Xu Collection, Upper Volume
Radical: Metal (jīn)
Character: Shuo
Kangxi Dictionary Stroke Count: 23
Page 1326, Entry 01
Pronounced shuo
Shuo Wen Jie Zi (Explaining Graphs and Analyzing Characters): To melt.
Mencius (Mengzi): It is not that it is melted into me from the outside.
Records of the Grand Historian (Shiji), Biography of Zhang Yi: The mouths of the multitude can melt metal.
Also, Er Ya (Approaching Elegance), Explanations of Ancient Terms: Beautiful.
Book of Odes (Shijing), Zhou Songs (Zhousong): Ah, the beautiful royal army.
Commentary: Shuo means beautiful.
Records of the Grand Historian (Shiji), Biography of Li Si: Melting one hundred yi of gold.
Commentary: The Suoyin commentary says: Shuo means beautiful.
Also, Yang Xiong, Dialects (Fangyan): To rub.
Also, Book of the Later Han (Hou Hanshu), Biography of Ma Yuan: How spirited and robust is this old man.
Commentary: Jue-shuo refers to a courageous appearance.
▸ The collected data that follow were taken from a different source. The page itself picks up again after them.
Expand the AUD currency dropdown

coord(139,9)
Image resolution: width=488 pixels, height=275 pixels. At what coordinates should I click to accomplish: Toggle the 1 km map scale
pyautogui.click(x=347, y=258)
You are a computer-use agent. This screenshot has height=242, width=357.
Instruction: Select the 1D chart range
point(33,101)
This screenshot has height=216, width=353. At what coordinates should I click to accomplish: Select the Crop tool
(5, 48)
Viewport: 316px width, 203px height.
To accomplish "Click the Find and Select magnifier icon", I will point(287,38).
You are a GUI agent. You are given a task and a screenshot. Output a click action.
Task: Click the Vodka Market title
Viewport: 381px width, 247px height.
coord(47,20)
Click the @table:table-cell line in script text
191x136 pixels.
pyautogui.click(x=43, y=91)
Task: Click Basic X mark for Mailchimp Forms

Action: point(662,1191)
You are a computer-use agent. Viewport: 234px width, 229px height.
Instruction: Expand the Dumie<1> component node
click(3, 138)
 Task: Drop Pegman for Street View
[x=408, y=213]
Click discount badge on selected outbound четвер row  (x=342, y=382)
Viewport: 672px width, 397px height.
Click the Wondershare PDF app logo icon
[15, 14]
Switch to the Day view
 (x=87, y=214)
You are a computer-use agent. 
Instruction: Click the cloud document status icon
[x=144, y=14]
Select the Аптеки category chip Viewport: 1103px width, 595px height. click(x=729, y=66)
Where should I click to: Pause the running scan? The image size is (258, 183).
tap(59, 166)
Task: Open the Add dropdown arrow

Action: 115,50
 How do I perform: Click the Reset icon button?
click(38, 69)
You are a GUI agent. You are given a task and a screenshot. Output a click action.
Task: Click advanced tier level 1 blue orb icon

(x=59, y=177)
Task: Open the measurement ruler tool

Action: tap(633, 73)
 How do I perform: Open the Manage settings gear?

It also refers to having attractive eyes.
Yang Xiong, Dialects (Fangyan): In the regions of Song, Wei, Han, and Zheng, it is called shuo.
Commentary: It refers to being bright and luminous.
Also, He Yan, Rhapsody on the Jingfu Hall (Jingfu Dian Fu): Therefore, the ornate pillars are bright and shimmering.
Commentary: All these refer to being radiant, bright, and clearly manifest.
Also, Jyun (Collection of Rhymes): Sometimes written as yao.
History of the Former Han (Qian Hanshu), Treatise on Literature and Arts (Yiwenzhi): To heat metal to make a blade.
Also, Jyun (Collection of Rhymes): Pronounced yao. To brand.
Zhuangzi, Section on Rifling Trunks (Quqie): To burn off the strings of the reed pipe and the zither.
Also, another definition is to melt.
Also, Jyun (Collection of Rhymes): Pronounced li. A type of tripod vessel. Originally written as the character with the same radical.